[Data for locating words and elements]

>> Begin

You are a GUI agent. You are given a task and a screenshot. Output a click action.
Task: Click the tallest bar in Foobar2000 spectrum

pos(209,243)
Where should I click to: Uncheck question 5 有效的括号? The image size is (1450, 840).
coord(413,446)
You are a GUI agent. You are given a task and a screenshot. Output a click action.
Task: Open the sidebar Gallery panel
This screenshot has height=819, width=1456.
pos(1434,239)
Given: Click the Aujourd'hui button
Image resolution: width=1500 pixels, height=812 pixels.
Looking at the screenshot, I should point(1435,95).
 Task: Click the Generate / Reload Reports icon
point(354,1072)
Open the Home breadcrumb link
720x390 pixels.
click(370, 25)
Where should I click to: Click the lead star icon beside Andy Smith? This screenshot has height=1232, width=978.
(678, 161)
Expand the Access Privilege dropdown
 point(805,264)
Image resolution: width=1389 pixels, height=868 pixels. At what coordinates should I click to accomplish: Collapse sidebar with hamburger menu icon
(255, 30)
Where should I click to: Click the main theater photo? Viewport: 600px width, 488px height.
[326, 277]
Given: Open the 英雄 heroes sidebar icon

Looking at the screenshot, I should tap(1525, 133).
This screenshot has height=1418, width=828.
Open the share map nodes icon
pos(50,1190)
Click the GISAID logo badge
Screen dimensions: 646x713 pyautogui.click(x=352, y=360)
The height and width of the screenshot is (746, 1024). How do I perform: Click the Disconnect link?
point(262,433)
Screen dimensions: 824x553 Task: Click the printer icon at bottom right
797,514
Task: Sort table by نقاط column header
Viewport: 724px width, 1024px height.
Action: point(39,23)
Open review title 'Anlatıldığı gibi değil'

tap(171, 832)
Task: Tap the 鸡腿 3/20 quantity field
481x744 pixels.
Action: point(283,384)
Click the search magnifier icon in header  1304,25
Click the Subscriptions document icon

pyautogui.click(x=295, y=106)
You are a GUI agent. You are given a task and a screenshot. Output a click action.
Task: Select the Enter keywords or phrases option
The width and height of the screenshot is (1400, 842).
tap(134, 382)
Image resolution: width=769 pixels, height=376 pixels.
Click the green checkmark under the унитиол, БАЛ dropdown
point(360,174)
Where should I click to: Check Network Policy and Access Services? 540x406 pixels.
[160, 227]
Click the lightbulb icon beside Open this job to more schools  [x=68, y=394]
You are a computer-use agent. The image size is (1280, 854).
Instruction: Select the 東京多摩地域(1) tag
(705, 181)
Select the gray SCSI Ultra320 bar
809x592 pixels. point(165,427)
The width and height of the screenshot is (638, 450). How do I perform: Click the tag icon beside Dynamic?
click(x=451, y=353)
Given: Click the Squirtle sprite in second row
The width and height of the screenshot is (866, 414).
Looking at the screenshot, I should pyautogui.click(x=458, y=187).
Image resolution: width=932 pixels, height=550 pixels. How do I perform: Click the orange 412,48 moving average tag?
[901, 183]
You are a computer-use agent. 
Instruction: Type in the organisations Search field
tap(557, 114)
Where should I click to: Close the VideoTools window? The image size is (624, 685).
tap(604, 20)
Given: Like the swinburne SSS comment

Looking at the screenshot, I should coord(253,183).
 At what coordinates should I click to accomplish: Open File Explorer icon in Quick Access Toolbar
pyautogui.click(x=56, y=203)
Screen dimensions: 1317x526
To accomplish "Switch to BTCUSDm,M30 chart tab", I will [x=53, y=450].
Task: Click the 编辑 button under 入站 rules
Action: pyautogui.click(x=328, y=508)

>> End

*Exercise aim:*
Copy every line of the listing above word for word, changing nothing.

*Answer for this exercise:*
You are a GUI agent. You are given a task and a screenshot. Output a click action.
Task: Click the tallest bar in Foobar2000 spectrum

pos(209,243)
Where should I click to: Uncheck question 5 有效的括号? The image size is (1450, 840).
coord(413,446)
You are a GUI agent. You are given a task and a screenshot. Output a click action.
Task: Open the sidebar Gallery panel
This screenshot has height=819, width=1456.
pos(1434,239)
Given: Click the Aujourd'hui button
Image resolution: width=1500 pixels, height=812 pixels.
Looking at the screenshot, I should point(1435,95).
 Task: Click the Generate / Reload Reports icon
point(354,1072)
Open the Home breadcrumb link
720x390 pixels.
click(370, 25)
Where should I click to: Click the lead star icon beside Andy Smith? This screenshot has height=1232, width=978.
(678, 161)
Expand the Access Privilege dropdown
 point(805,264)
Image resolution: width=1389 pixels, height=868 pixels. At what coordinates should I click to accomplish: Collapse sidebar with hamburger menu icon
(255, 30)
Where should I click to: Click the main theater photo? Viewport: 600px width, 488px height.
[326, 277]
Given: Open the 英雄 heroes sidebar icon

Looking at the screenshot, I should tap(1525, 133).
This screenshot has height=1418, width=828.
Open the share map nodes icon
pos(50,1190)
Click the GISAID logo badge
Screen dimensions: 646x713 pyautogui.click(x=352, y=360)
The height and width of the screenshot is (746, 1024). How do I perform: Click the Disconnect link?
point(262,433)
Screen dimensions: 824x553 Task: Click the printer icon at bottom right
797,514
Task: Sort table by نقاط column header
Viewport: 724px width, 1024px height.
Action: point(39,23)
Open review title 'Anlatıldığı gibi değil'

tap(171, 832)
Task: Tap the 鸡腿 3/20 quantity field
481x744 pixels.
Action: point(283,384)
Click the search magnifier icon in header  1304,25
Click the Subscriptions document icon

pyautogui.click(x=295, y=106)
You are a GUI agent. You are given a task and a screenshot. Output a click action.
Task: Select the Enter keywords or phrases option
The width and height of the screenshot is (1400, 842).
tap(134, 382)
Image resolution: width=769 pixels, height=376 pixels.
Click the green checkmark under the унитиол, БАЛ dropdown
point(360,174)
Where should I click to: Check Network Policy and Access Services? 540x406 pixels.
[160, 227]
Click the lightbulb icon beside Open this job to more schools  [x=68, y=394]
You are a computer-use agent. The image size is (1280, 854).
Instruction: Select the 東京多摩地域(1) tag
(705, 181)
Select the gray SCSI Ultra320 bar
809x592 pixels. point(165,427)
The width and height of the screenshot is (638, 450). How do I perform: Click the tag icon beside Dynamic?
click(x=451, y=353)
Given: Click the Squirtle sprite in second row
The width and height of the screenshot is (866, 414).
Looking at the screenshot, I should pyautogui.click(x=458, y=187).
Image resolution: width=932 pixels, height=550 pixels. How do I perform: Click the orange 412,48 moving average tag?
[901, 183]
You are a computer-use agent. 
Instruction: Type in the organisations Search field
tap(557, 114)
Where should I click to: Close the VideoTools window? The image size is (624, 685).
tap(604, 20)
Given: Like the swinburne SSS comment

Looking at the screenshot, I should coord(253,183).
 At what coordinates should I click to accomplish: Open File Explorer icon in Quick Access Toolbar
pyautogui.click(x=56, y=203)
Screen dimensions: 1317x526
To accomplish "Switch to BTCUSDm,M30 chart tab", I will [x=53, y=450].
Task: Click the 编辑 button under 入站 rules
Action: pyautogui.click(x=328, y=508)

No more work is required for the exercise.